*** Bereitgestellter Auszug

1 | Eine klare Intention entwickeln |
Das unübertreffliche Bodhichitta |
Das erste Kapitel des Bodhicharyavatara ist ein ausführliches Loblied auf Bodhichitta. Shantideva beginnt mit etwas Positivem: Wir können mit dem Allerbesten in uns anfangen und anderen helfen, das Gleiche zu tun. Bodhichitta ist eine fundamentale menschliche Weisheit, die den Kummer der Welt vertreiben kann.
Bodhi heißt „erwacht“: frei von gewöhnlichem verwirrtem Denken, frei von der Illusion, dass wir voneinander getrennt seien. Chitta heißt „Herz“ oder „Geist“. Shantideva sowie dem Buddha, der vor ihm kam, zufolge liegt im unparteiischen Geist2 und im guten Herzen von Bodhi der Schlüssel zu Glück und Frieden.
Shantideva beginnt seine Unterweisung mit einer traditionellen vierteiligen Eröffnung. Zuerst drückt er seine Dankbarkeit und seinen Respekt aus. Zweitens verpflichtet er sich, seine Präsentation auch zu Ende zu bringen. Drittens bekennt er sich zur Demut, und in Strophe 3 ermuntert er zur Zuversicht. Dieser formelle Beginn war den Mönchen in Nalanda sehr vertraut, aber seine persönliche Note und seine Frische machten ihn einzigartig.
1.1
Vor denen, die im Glück verweilen, dem Dharma, den sie gemeistert haben, und vor all ihren Erben,
vor all denen, die Verehrung verdienen, verneige ich mich.
gemäß der Tradition will ich nun in Kürze beschreiben,
wie man in die Disziplin eines Bodhisattva eintritt.
Diese Anfangszeilen zollen den „Drei Juwelen“ Tribut: dem Buddha, dem Dharma und dem Sangha. In der klassischen Formel wird der historische Buddha als Beispiel oder Vorbild betrachtet. Der Dharma bezeichnet seine Lehre und der Sangha die praktizierenden Mönche und fortgeschrittenen Bodhisattvas. Shantideva vertieft hier jedoch unser Verständnis davon ein wenig.
Die, „die im Glück verweilen“ schließt natürlich die Buddhas ein, aber es bezieht sich auch auf unser Potential. Auch wir können uns von den Hoffnungen und Ängsten unserer Ichbezogenheit freimachen. Das Glück, die Wirklichkeit ohne diese Begrenzungen wahrzunehmen, ist unser Geburtsrecht. Somit verneigt sich Shantideva nicht vor irgendetwas außerhalb Liegendem, sondern vor seiner eigenen Fähigkeit zur Erleuchtung. Er verehrt diejenigen, die verwirklicht haben, was für uns alle möglich bleibt.
Der „Dharma, den sie gemeistert haben“, bezieht sich nicht nur auf schriftliche und mündliche Unterweisungen, sondern auch auf die Wahrheit direkter Erfahrung, auf das unmittelbare, unzensierte Leben, wie es ist. Was immer wir erleben – gut, schlecht, glücklich, traurig –, kann uns aus unserer Ichbezogenheit befreien. Wenn wir diese sich ständig bietenden Gelegenheiten nutzen, dann ist alles, was uns begegnet, Dharma.

******
*** Gezeigte Daten

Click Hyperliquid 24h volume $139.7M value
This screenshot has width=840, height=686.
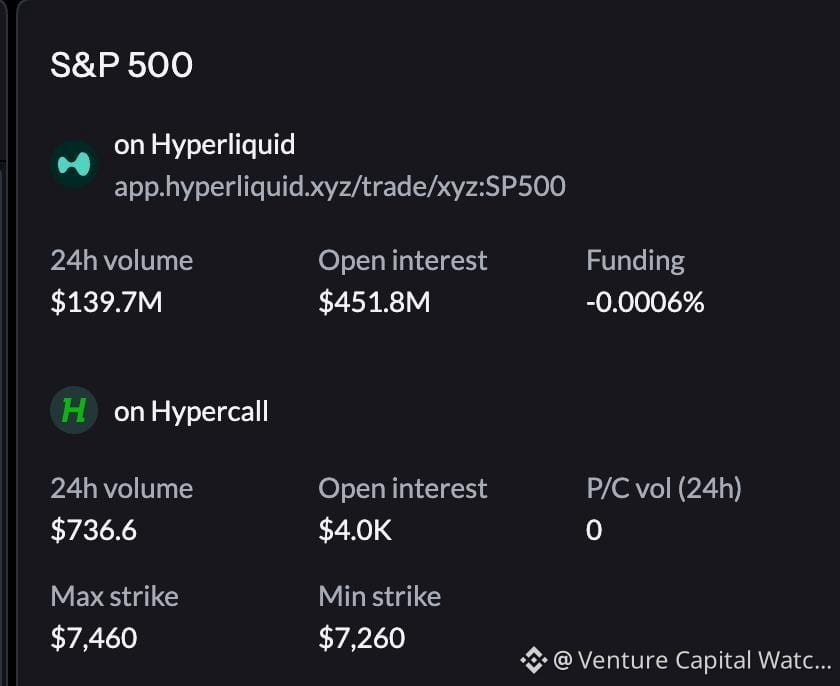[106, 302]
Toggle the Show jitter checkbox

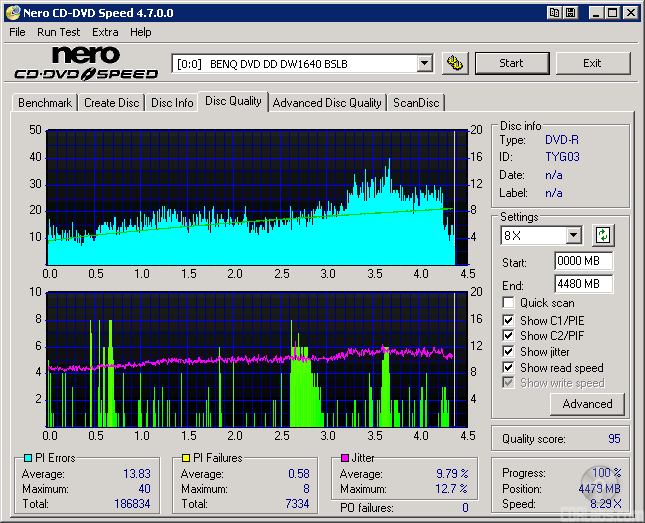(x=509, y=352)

******

**Schriftliche Aufgabe 1**:
Was bedeutet das Wort „Chitta“ laut dem Auszug über Bodhichitta?
**Schriftliche Aufgabe 2**:
Führe den Auszug über Bodhichitta nach seinem letzten Satz weiter.

**Ergebnis 1**:
Es bedeutet „Herz“ oder „Geist“.

**Ergebnis 2**:
„All ihre Erben“ bezieht sich auf den gereiften Sangha voll großer Vernunft3 und großem Mitgefühl, aber es schließt auch Bodhisattvas in spe ein. Jede(r) von uns, der bereit ist, die eigene Selbstherrlichkeit hintanzustellen und Wege zu finden, sich um andere zu kümmern, wird als Buddhas Erbe betrachtet.
Um seine Dankbarkeit auszudrücken, verneigt er sich zum Schluss vor den Lehrern und Freunden, die ihm auf seinem Weg geholfen haben.
Als zweiten Schritt in seiner traditionellen Eröffnung präsentiert Shantideva sein Thema und verpflichtet sich, es vollständig und ohne Unterbrechungen abzuhandeln. Außerdem will er das „gemäß der Tradition“ tun und präsentieren, was er vom Buddha, dem Dharma und dem Sangha und auch seinen anderen Lehrern gelernt und verstanden hat.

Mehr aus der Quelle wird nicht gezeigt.